Recycled oceanic crust in the form of pyroxenite contributing to the Cenozoic continental basalts in central Asia: new perspectives from olivine chemistry and whole-rock B–Mo isotopes

Abstract

Cenozoic continental basalts are widespread in central Asia. To explore their source nature and petrogenesis, this study presents an integrated study of olivine chemistry, bulk-rock 40Ar/39Ar age and geochemistry as well as Sr–Nd–Pb–B–Mo isotopes for the Miocene (ca. 15.5 Ma) Halaqiaola basalts in the Chinese Altai, central Asia. The Halaqiaola basalts mostly have basanite compositions with high total alkali (Na2O + K2O = 6.89–8.01 wt%) contents and high K2O/Na2O (0.87–1.39) ratios. Compared with partial melting products of mantle peridotite, the basaltic samples possess lower CaO and CaO/Al2O3 but higher TiO2, Zn/Mn and Zn/Fe values.
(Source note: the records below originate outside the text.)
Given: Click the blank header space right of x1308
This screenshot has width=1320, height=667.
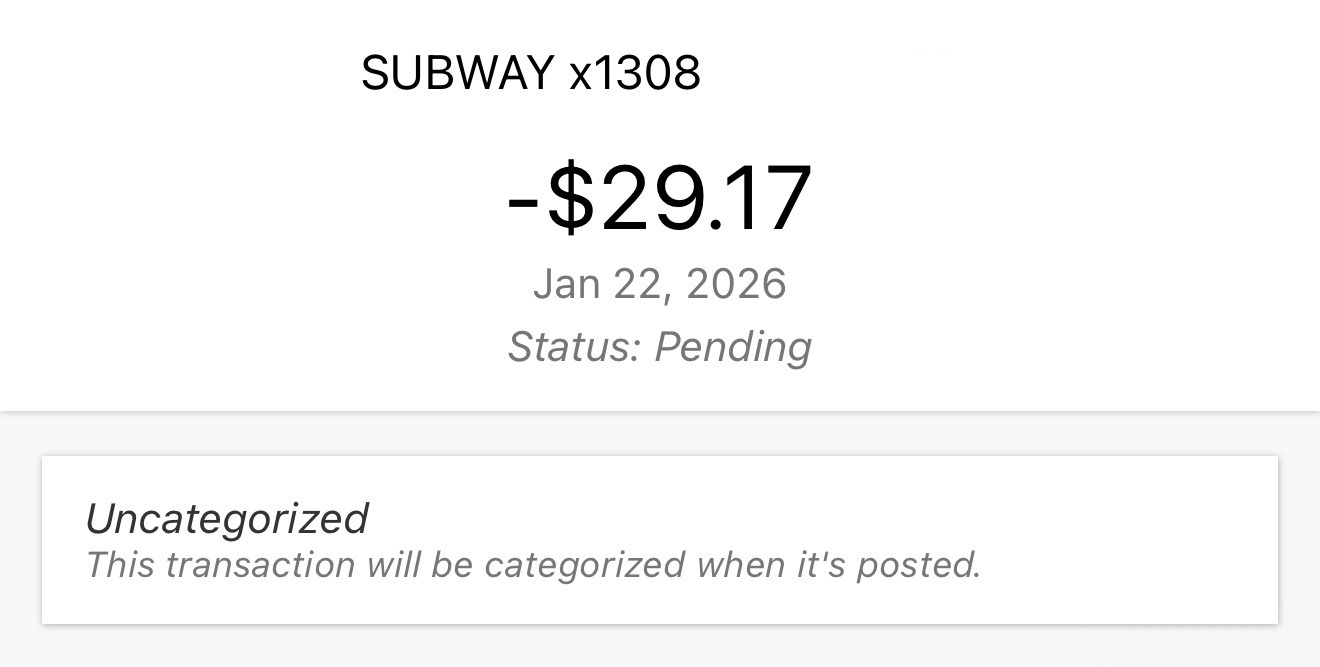Looking at the screenshot, I should click(x=1000, y=73).
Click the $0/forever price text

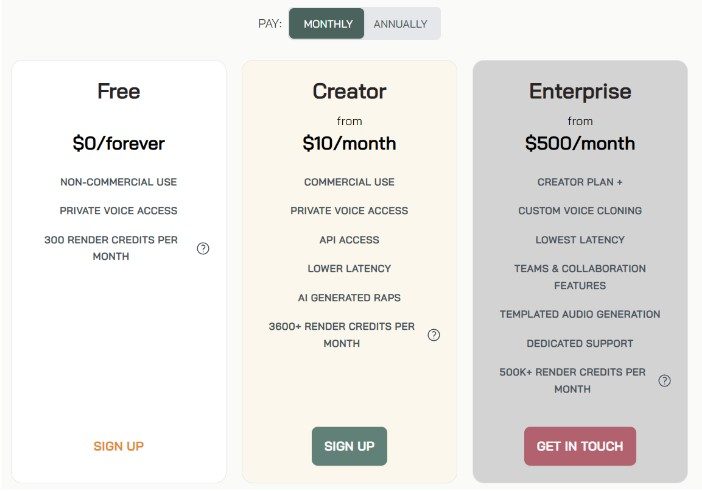(x=118, y=143)
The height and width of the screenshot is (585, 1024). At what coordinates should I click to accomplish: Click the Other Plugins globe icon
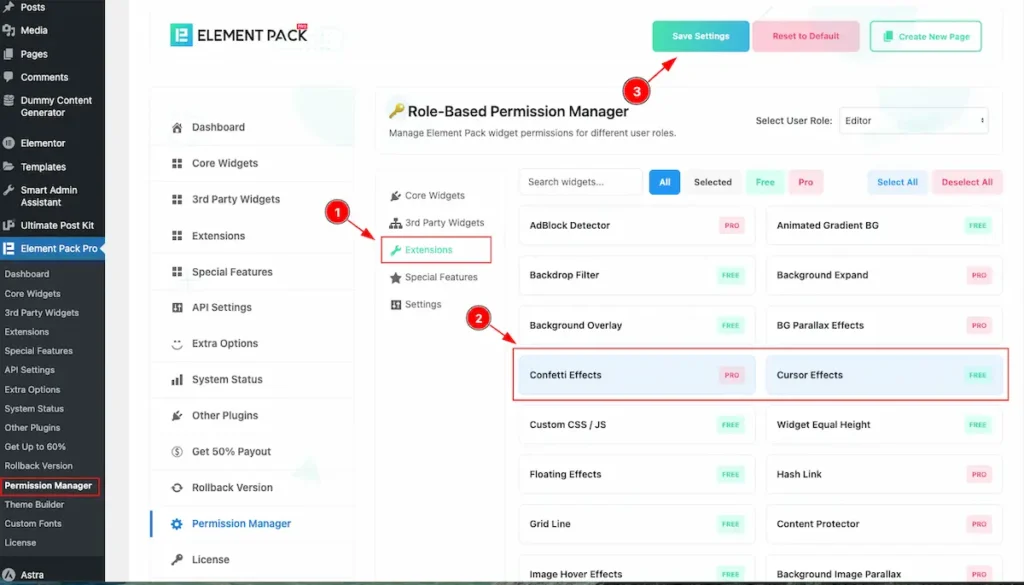[x=177, y=416]
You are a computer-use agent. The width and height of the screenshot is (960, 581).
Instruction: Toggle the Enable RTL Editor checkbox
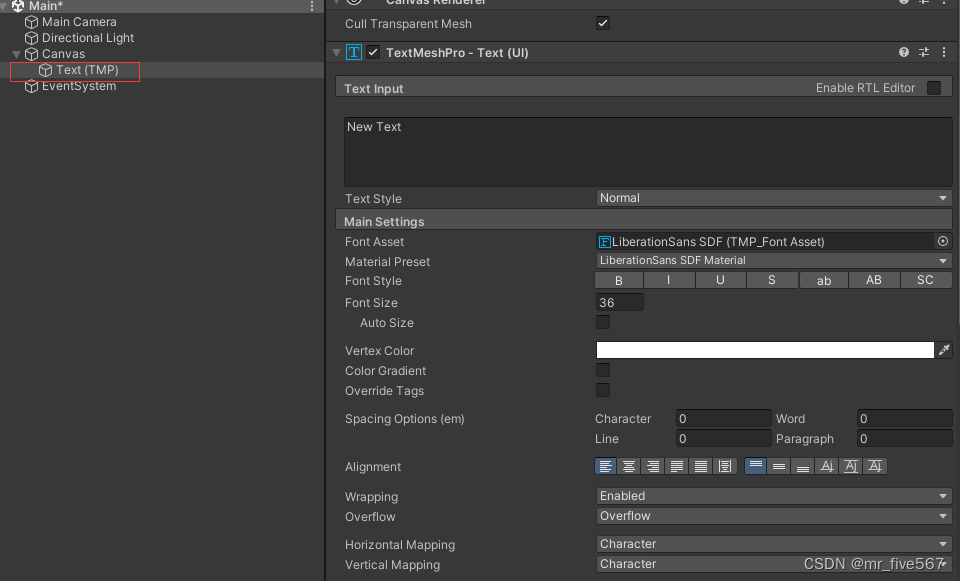936,87
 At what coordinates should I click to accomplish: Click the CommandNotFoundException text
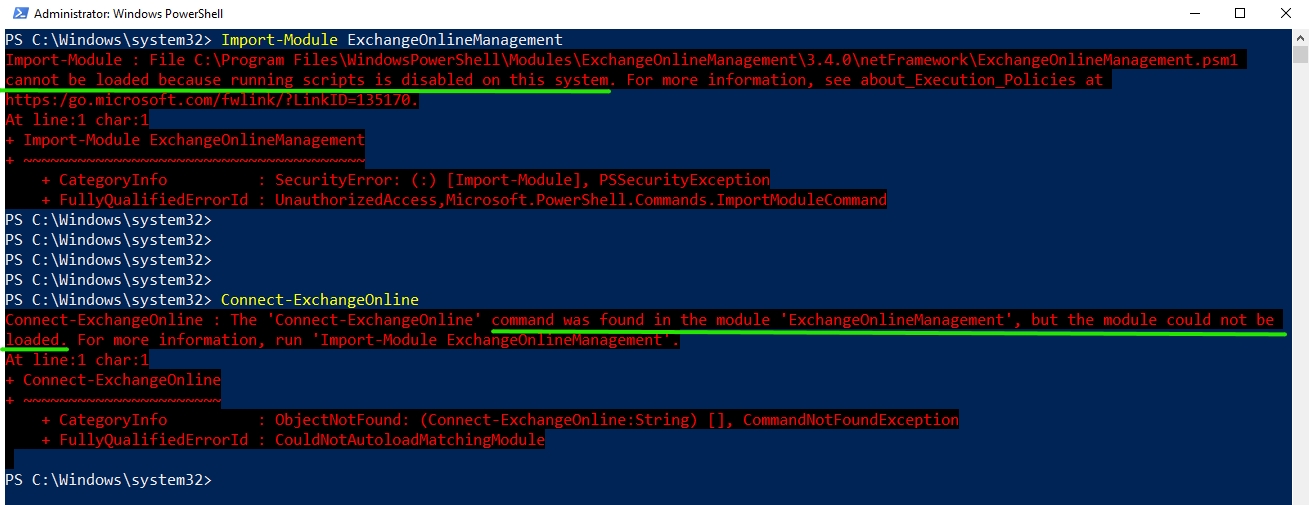pos(850,420)
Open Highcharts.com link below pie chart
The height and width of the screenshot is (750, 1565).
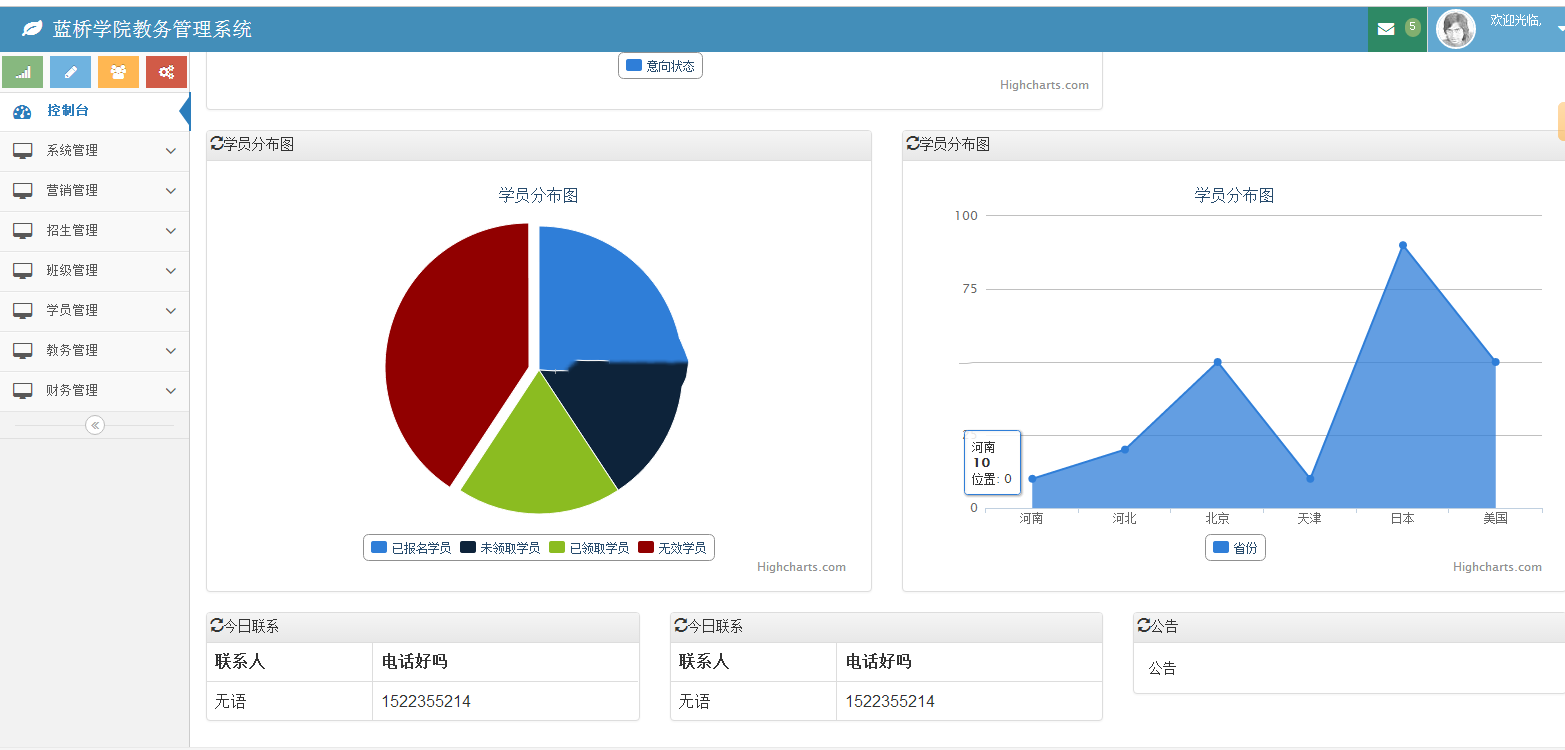tap(801, 567)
Meanwhile, olivine phenocrysts from these basalts are characterized by lower Ca, Ni and Mn contents but higher Fe/Mn ratios than their counterparts in the peridotitic melts, suggesting a pyroxenite-rich source. Moreover, these rocks show OIB-like trace element patterns (e.g., spikes of Ba, Sr, Nb and Ta and troughs of Th and U), and constant Nd but variable Sr and EM1-like Pb isotopic compositions, and yield light δ11B (– 11.0 to – 8.1‰) and δ98Mo (– 0.40 to – 0.06‰) values. The above geochemical data suggest that secondary pyroxenite was likely produced by reaction of recycled oceanic crust with its ambient peridotite and subsequently became the main source for the basanite. Furthermore, their light and variable δ98Mo values probably reflect that recycled oceanic crust involved in such pyroxenite was altered with different degrees. In combination with available data from adjacent regions, we propose that the far-field effect of India–Eurasia collision was the first-order factor for the upwelling of dispersive asthenospheric mantle beneath central Asia, subsequent melting of which gave rise to the widespread Cenozoic volcanism.